Depuis dix ans, un certain cinéma d’auteur américain (folk horror crasseux, thrillers new-yorkais fiévreux, drames sociaux picturaux) s’est retrouvé confondu, mélangé, mal attribué par un public persuadé de connaître ses auteurs sur le bout des doigts. Le problème, c’est que ces cinéastes se ressemblent justement assez pour qu’on les confonde, et pas qu’un peu. Voici les six lignes de crédit où presque TOUT LE MONDE se plante, et pourquoi ça change complètement la lecture du film.
1. Moonlight (2016), trop souvent crédité à Steve McQueen
Palme du malentendu : beaucoup jurent que Moonlight est signé Steve McQueen, l’auteur de 12 Years a Slave. La confusion tient à l’esthétique picturale, à la douceur tragique du cadrage, et au fait que les deux films ont raflé des Oscars sur des thèmes raciaux à trois ans d’écart. Mais Moonlight, c’est Barry Jenkins, adaptant la pièce autobiographique de Tarell Alvin McCraney. L’ironie ultime : au soir des Oscars 2017, l’annonce erronée de La La Land comme meilleur film a failli effacer son nom du récit collectif avant même qu’on ne le retienne correctement.
2. Good Time (2017), souvent attribué à Nicolas Winding Refn
Néons sales, banlieue de New York la nuit, Robert Pattinson en fuite, nappe électro signée Oneohtrix Point Never : tout hurle Refn période Drive.

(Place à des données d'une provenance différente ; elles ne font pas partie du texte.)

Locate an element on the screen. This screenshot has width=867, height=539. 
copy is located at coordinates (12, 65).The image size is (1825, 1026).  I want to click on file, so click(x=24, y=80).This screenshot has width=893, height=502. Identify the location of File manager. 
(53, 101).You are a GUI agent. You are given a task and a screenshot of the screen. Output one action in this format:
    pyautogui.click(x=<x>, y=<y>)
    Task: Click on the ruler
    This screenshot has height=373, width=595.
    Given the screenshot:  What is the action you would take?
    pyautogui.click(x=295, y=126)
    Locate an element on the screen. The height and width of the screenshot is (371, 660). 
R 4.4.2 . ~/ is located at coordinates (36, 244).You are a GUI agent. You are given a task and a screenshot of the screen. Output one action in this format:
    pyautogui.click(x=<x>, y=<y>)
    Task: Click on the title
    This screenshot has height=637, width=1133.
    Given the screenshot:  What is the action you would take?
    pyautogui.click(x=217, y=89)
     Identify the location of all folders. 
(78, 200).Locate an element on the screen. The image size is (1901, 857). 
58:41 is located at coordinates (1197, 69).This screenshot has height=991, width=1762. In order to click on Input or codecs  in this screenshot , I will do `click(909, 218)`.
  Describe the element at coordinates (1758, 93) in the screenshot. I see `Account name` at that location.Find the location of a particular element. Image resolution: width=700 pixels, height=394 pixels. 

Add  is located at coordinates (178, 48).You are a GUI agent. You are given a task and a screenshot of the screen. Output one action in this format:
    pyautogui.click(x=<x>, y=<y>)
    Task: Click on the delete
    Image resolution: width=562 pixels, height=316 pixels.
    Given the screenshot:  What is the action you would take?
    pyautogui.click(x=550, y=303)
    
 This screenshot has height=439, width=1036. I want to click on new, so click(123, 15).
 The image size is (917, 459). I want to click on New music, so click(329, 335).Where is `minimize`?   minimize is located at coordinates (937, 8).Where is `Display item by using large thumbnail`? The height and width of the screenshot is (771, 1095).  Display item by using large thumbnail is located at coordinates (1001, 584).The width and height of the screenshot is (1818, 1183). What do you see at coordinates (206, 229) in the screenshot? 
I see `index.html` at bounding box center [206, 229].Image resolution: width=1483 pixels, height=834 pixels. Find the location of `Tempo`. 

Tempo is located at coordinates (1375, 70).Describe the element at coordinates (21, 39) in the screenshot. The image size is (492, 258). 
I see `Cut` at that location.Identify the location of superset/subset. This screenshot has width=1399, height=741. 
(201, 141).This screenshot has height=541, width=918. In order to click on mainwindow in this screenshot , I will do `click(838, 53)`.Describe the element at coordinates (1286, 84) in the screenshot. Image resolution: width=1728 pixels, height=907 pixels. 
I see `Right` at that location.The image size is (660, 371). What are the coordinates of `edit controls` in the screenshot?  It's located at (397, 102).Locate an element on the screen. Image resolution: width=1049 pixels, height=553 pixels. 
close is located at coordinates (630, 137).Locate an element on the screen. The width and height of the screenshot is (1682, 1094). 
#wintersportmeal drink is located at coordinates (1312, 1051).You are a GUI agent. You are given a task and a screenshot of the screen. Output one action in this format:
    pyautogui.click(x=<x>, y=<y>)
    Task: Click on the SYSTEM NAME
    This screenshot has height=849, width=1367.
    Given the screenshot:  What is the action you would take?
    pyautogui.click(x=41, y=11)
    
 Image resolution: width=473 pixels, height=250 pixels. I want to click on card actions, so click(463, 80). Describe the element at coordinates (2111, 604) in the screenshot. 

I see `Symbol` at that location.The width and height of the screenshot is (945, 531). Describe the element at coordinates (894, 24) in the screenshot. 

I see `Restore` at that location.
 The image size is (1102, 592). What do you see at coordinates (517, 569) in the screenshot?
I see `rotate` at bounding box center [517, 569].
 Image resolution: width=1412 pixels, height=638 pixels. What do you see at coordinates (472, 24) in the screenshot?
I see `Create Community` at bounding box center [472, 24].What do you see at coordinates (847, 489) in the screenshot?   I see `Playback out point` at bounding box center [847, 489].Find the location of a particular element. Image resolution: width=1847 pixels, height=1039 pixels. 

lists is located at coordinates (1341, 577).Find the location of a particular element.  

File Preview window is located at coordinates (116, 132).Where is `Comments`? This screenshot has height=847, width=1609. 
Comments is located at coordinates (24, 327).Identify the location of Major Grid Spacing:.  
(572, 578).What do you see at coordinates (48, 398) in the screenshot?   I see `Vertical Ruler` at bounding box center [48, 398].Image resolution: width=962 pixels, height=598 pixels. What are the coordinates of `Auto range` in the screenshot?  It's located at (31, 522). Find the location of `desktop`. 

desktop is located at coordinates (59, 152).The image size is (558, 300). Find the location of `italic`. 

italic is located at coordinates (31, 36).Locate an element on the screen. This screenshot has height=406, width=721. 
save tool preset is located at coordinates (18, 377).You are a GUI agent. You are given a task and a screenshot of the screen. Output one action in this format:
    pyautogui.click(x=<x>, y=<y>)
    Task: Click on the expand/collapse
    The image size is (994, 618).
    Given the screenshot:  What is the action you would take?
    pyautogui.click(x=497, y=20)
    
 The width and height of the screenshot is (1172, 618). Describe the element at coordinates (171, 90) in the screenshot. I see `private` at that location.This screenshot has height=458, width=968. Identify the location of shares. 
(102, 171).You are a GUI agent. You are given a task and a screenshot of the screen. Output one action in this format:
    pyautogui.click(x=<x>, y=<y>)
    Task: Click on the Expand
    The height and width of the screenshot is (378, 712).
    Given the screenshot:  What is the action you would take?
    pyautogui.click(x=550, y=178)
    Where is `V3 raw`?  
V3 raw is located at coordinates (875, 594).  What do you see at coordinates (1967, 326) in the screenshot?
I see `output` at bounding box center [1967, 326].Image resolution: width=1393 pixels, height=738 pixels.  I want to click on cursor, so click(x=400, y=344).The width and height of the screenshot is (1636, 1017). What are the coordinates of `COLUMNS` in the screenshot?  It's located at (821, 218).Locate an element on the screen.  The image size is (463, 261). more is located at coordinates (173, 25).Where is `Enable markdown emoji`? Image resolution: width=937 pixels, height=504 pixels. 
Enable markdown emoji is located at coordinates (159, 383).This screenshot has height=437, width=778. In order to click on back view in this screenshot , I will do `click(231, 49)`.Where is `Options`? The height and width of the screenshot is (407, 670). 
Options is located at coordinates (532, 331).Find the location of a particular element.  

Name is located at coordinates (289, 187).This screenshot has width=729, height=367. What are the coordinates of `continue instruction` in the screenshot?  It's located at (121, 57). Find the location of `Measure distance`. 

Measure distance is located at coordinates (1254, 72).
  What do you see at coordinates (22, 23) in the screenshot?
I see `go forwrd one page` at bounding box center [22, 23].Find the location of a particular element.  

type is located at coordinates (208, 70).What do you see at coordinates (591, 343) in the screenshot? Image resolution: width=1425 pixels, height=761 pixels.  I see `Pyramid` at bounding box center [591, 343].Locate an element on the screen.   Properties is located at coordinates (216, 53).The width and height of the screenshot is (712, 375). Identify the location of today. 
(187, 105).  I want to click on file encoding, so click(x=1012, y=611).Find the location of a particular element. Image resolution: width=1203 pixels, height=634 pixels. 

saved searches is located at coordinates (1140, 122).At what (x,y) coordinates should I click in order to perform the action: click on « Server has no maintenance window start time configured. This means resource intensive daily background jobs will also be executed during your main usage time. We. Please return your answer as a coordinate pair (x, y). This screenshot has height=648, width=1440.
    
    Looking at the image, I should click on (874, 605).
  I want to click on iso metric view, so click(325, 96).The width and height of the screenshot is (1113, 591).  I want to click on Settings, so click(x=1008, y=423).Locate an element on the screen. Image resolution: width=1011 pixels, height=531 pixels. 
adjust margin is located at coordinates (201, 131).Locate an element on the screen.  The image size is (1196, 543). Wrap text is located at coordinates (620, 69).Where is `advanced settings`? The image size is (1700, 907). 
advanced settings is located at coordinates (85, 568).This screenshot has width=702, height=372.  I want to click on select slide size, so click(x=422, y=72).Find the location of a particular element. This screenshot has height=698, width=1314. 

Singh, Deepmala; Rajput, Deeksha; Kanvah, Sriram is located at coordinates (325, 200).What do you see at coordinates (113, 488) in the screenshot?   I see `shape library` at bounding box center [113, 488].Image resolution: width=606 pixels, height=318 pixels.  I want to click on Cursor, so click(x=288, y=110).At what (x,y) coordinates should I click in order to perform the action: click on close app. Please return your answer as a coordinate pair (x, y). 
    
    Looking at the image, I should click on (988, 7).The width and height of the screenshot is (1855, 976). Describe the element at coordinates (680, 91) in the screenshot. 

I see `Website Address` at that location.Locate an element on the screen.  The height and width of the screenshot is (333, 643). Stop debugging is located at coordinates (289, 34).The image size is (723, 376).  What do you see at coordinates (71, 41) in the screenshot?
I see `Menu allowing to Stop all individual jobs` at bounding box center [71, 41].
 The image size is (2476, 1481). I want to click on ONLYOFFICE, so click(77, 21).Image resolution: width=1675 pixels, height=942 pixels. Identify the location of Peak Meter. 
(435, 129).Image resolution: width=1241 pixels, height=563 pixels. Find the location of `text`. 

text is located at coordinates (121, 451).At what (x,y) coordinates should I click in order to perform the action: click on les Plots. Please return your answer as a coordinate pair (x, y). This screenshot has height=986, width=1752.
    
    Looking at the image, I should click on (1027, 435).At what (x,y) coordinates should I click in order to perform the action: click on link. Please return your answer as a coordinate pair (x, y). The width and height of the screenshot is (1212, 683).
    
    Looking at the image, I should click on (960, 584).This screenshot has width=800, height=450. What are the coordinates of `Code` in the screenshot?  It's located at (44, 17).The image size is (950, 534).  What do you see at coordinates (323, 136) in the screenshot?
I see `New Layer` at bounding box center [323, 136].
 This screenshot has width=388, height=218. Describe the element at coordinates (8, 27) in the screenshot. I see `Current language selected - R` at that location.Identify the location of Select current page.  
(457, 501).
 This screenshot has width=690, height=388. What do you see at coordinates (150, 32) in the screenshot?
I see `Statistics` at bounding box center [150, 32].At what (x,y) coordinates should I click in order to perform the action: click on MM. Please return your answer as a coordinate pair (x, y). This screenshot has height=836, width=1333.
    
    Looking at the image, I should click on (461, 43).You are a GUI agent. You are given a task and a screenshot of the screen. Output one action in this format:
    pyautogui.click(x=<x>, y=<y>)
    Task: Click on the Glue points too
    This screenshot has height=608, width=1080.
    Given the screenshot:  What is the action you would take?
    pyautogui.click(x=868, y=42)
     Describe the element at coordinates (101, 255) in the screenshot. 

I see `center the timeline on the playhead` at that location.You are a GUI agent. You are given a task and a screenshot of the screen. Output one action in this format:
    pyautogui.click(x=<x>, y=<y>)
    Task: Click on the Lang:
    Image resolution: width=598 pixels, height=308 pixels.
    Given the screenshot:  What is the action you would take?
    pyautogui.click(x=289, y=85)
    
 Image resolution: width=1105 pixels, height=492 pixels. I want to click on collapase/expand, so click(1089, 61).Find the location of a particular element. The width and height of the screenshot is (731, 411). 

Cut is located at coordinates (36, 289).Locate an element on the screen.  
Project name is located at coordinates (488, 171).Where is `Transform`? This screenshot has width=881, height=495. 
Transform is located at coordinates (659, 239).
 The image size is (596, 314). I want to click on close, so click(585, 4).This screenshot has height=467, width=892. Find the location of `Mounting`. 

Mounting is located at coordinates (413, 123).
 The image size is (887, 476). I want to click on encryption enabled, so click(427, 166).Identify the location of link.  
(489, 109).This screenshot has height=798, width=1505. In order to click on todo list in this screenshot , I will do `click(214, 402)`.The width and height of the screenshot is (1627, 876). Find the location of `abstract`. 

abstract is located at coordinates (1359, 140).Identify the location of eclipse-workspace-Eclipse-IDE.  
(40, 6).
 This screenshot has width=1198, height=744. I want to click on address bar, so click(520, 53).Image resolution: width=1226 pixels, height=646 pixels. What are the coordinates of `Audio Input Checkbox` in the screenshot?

Mais Good Time est un pur produit des frères Safdie, tournés vers l’urgence documentaire plutôt que vers le fétichisme visuel de Refn. La confusion vient précisément de cette bande-son synthwave, calquée sur les codes de Cliff Martinez, qui a fait croire à des milliers de spectateurs qu’ils regardaient un cousin danois plutôt qu’un thriller 100% Queens.
3. Hereditary (2018), souvent confondu avec Robert Eggers
Ambiance rurale, secte tapie dans l’ombre, folie familiale qui infuse chaque plan : Hereditary porte toute la panoplie qu’on associe à Robert Eggers. Pourtant c’est Ari Aster derrière la caméra, et Toni Collette qui hurle dans une scène de dîner devenue culte, un cri qu’elle a en partie improvisé sur le plateau. Les deux cinéastes partagent le même distributeur, A24, et la même obsession du glaçant domestique, ce qui explique que le grand public les fusionne en un seul auteur fantasmé du « elevated horror ».
4. Uncut Gems (2019), massivement crédité à Martin Scorsese
Adam Sandler habité, New York en surchauffe, montage nerveux façon Casino : impossible de compter le nombre de spectateurs persuadés d’avoir vu un Scorsese. Logique, puisque le cinéaste a porté le projet comme producteur exécutif pendant près de dix ans avant sa sortie. Mais la réalisation revient entièrement aux frères Safdie, qui traînaient ce scénario depuis 2009. Scorsese a même un temps envisagé de le réaliser lui-même avant de le confier à la jeune garde, un passage de témoin que la mémoire collective a effacé.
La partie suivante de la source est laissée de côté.